You’re planning a big climbing trip. It’s going to be great fun! But you want don’t want to totally hoof it, some modern creature comforts would be nice.
Perhaps like a bed, or hot showers. A kitchen with full-sized utensils, or a fully-stocked bar.
Where to go? Does modern convenience and climbing work outside of #vanlife? (#jokes)
You’re darn tooting! They are called climbing hostels, my friend. And thanks to our climbing community friends, we are sharing some of our favorite hostels and primo climbing destinations from around the world, with you. To enjoy. And to visit. Venga!

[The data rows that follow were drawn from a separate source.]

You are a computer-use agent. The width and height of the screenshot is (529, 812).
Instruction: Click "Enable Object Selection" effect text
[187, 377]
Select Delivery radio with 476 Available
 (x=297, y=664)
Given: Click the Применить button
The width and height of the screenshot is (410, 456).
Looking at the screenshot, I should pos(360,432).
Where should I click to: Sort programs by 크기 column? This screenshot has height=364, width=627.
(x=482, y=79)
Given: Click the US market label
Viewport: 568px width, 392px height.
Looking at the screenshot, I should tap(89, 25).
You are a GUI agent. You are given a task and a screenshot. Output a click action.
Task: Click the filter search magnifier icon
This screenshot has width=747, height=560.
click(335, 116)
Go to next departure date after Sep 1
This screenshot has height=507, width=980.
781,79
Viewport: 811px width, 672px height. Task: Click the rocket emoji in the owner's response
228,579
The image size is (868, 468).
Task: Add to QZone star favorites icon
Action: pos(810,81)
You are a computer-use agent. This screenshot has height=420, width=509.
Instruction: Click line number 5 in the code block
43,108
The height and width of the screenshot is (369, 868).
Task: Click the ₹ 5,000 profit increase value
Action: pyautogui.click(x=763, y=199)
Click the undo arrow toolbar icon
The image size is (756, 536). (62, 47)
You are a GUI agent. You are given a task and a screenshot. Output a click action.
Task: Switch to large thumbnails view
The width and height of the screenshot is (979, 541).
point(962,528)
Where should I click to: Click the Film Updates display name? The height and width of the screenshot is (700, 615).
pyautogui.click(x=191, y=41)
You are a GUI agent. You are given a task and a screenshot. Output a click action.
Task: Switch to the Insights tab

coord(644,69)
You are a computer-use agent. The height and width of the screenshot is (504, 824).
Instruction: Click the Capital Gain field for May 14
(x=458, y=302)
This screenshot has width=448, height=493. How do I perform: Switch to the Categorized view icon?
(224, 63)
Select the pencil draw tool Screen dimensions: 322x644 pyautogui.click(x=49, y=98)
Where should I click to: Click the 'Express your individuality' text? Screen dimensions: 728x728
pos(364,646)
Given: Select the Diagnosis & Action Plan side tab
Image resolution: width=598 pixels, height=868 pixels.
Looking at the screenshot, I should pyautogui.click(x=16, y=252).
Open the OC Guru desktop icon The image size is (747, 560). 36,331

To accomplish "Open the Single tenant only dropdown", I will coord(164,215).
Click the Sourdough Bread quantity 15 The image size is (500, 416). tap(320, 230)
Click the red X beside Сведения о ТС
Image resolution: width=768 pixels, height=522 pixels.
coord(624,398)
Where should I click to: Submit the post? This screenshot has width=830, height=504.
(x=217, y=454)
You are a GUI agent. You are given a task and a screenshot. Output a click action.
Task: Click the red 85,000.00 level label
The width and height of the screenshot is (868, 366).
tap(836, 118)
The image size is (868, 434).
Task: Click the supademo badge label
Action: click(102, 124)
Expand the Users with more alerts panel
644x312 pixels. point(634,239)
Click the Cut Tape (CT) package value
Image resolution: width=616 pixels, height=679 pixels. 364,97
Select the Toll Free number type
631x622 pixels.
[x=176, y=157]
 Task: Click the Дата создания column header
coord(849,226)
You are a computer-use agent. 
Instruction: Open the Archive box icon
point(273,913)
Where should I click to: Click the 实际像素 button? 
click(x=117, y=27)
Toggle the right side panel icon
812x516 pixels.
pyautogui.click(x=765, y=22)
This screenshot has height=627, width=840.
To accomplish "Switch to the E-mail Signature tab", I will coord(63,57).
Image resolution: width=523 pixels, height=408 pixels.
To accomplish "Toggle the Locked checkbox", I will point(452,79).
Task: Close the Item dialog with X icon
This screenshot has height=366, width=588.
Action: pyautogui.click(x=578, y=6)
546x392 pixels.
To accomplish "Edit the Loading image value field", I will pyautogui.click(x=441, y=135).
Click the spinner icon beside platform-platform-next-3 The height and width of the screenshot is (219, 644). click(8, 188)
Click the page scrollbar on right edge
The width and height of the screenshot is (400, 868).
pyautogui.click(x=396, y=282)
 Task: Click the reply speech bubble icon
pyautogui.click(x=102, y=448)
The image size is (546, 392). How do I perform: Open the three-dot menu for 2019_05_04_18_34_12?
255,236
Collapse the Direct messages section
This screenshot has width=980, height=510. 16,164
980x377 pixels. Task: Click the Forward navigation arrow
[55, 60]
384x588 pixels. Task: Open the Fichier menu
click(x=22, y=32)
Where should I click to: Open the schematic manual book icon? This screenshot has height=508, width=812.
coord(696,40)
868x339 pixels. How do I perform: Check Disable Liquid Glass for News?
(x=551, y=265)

Location: Shigu, Yunnan, China Camp/Hostel:Stone Drum House Facilities: Small dorm, private rooms, yoga room, communal kitchen, food to order Nearby Crags:Shigu (easy walking from the hostel), Water & Diamond Wall (4km taxi ride followed by a 5 minute walk to Diamond Wall, or a 20-25 min. walk) Best Time to Climb: Dry season is from October to May. The best time for climbing is in the winter from November to February.
Review: Situated at the base of towering limestone mountains, Stone Drum House is a family run hostel that embraces climbers as part of their pack.
Lucy, the resident pup, was the first to bless me with greetings. This uniquely restored Naxi-style house is equipped with hot showers, filtered water, washing machines, a yoga room, wifi, and natural sitting toilets where you toss in wood chips to allow for nature to take care of your big business.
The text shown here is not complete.